* Material for this task *
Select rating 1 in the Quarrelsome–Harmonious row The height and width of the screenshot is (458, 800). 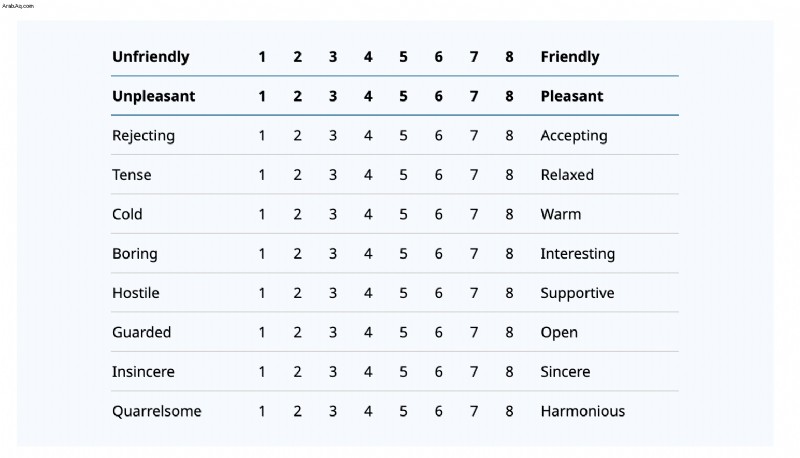pyautogui.click(x=262, y=411)
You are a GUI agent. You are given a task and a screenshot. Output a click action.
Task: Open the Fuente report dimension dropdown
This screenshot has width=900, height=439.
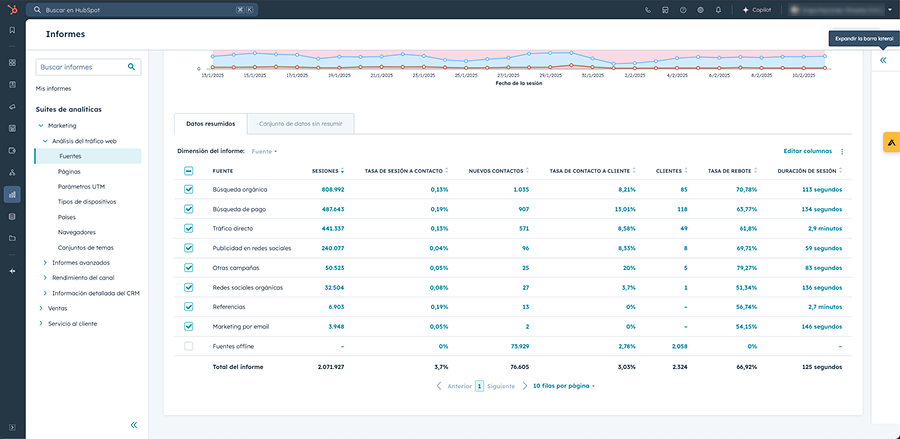coord(264,151)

* Work to complete *
Only the lines from the line with "You are a GUI" to the bottom of the material above should be reproduced, exactly and without pictures.

* Your response *
You are a GUI agent. You are given a task and a screenshot. Output a click action.
Task: Open the Fuente report dimension dropdown
This screenshot has width=900, height=439.
coord(264,151)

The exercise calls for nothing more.